Many people have heard at some point in their educational careers that in 79 A.D. Mount Vesuvius erupted and completely buried the Roman cities of Pompeii and Herculaneum that were located at the foot of the volcano. Vesuvius is located adjacent to the present Italian city Naples.
What most people are unaware of is that during excavations of Herculaneum in 1752 a building was discovered that contained ancient books, or more accurately, papyrus scrolls. Unfortunately the heat from the lava flow had reduced these scrolls to carbonized lumps. For the last two hundred years and more scholars have attempted to unroll these carbonized scrolls and read their text. The painstaking work has only been minimally successful and mostly they’ve managed to find a small amount of text while basically destroying the scrolls.
But now modern medical imaging technology and advanced machine vision and machine learning techniques have combined to produce a possible way to read these ancient books. Using x-ray tomography images that look through the burned books can help identify layers where ink appears on the papyrus. Combining this with computer mapping of the ink locations the scroll can be “virtually unrolled” to reveal the text on the ancient remnant. The proof of concept has now been performed on a small bit of the scan. The challenge is to do this for the bulk of the document. It is a daunting task because of the terribly distorted shape of the scrolls.
Now a million dollar prize has been offered for any silicon valley type who is savvy enough to take the scans and turn it into a readable text.
For most people this is meaningless. Interest in even the books written a few years ago pales in comparison to watching a “TikTok” video of some vapid “influencer” describing her workout routine or grapefruit-papaya diet or other earth-shaking events. These old arcane texts have no bearing on their lives. And the scrolls currently unearthed are the works of an unimportant Roman philosopher. But it is believed that the rest of the unexcavated building is the repository of a very large private library that may contain many lost works by the best classical authors of Greece and Rome. The lost tragedies of Sophocles, Aeschylus and Euripides and the comedies of Aristophanes and lost histories that we currently only know the names of would be immensely interesting to scholars and also people like me who find remarkable relevance in these testaments from thousands of years ago.
So the fact that finally there seems to be some real progress on this project that has gone on for centuries, I find fascinating. But my skeptical nature also forbids me from allowing unbounded enthusiasm to blind me to the likely outcome; failure.

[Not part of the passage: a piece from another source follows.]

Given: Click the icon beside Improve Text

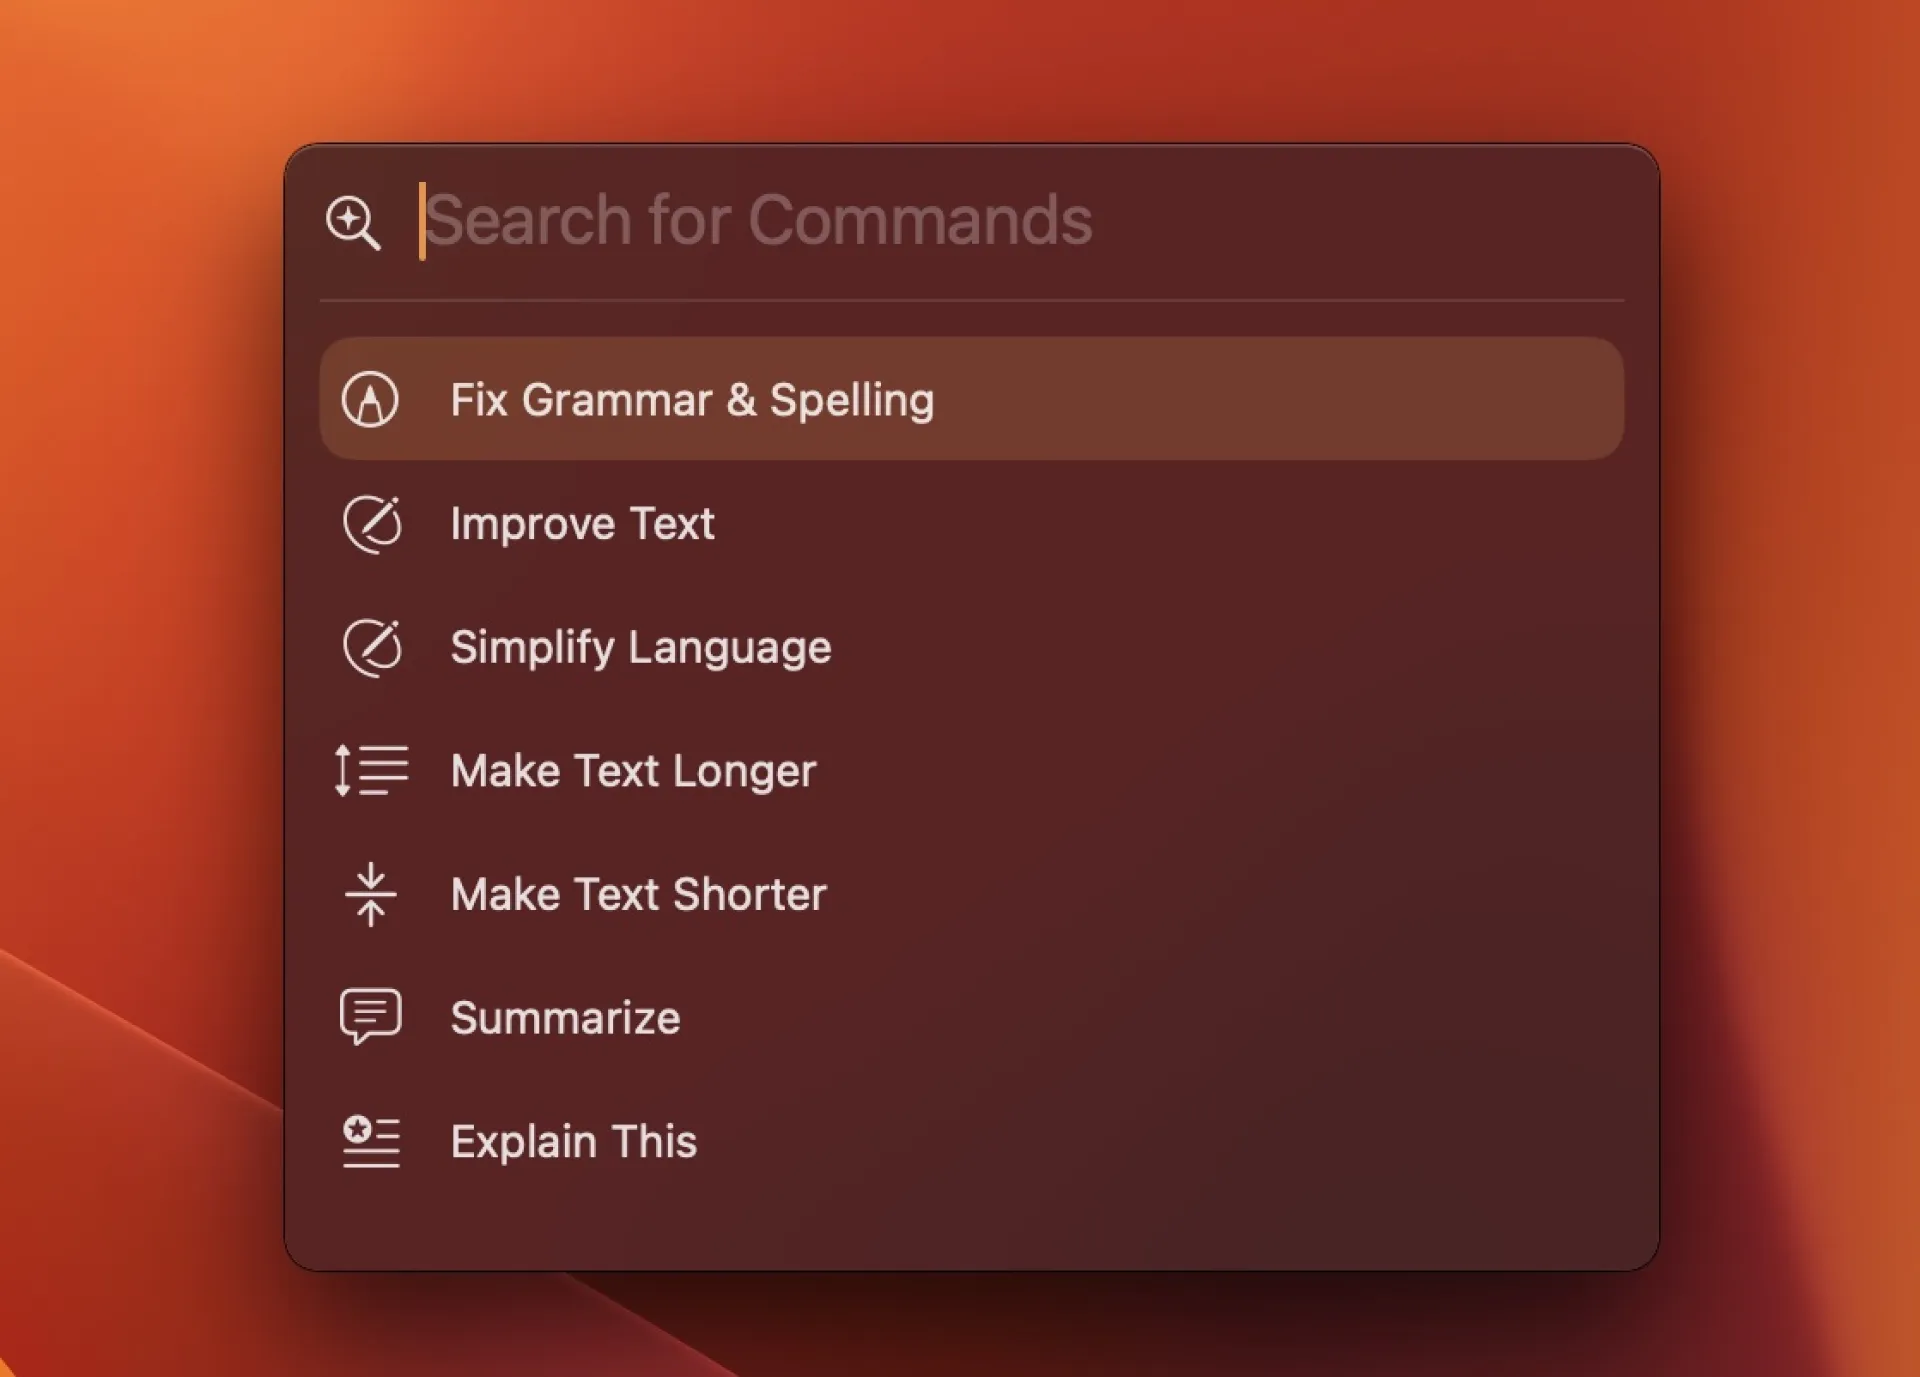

So I share this with you, my readers, to let you know what I find to be the real progress that “AI” can provide to the world. Not ChatGPT which just automates the nitwittery found on TikTok but instead the brute force restoration of books that were burned to a crisp by a volcanic eruption almost two thousand years ago. A computer program guided by state of the art imaging technology plucking lost works from antiquity out of a pile of ashes. That’s magic.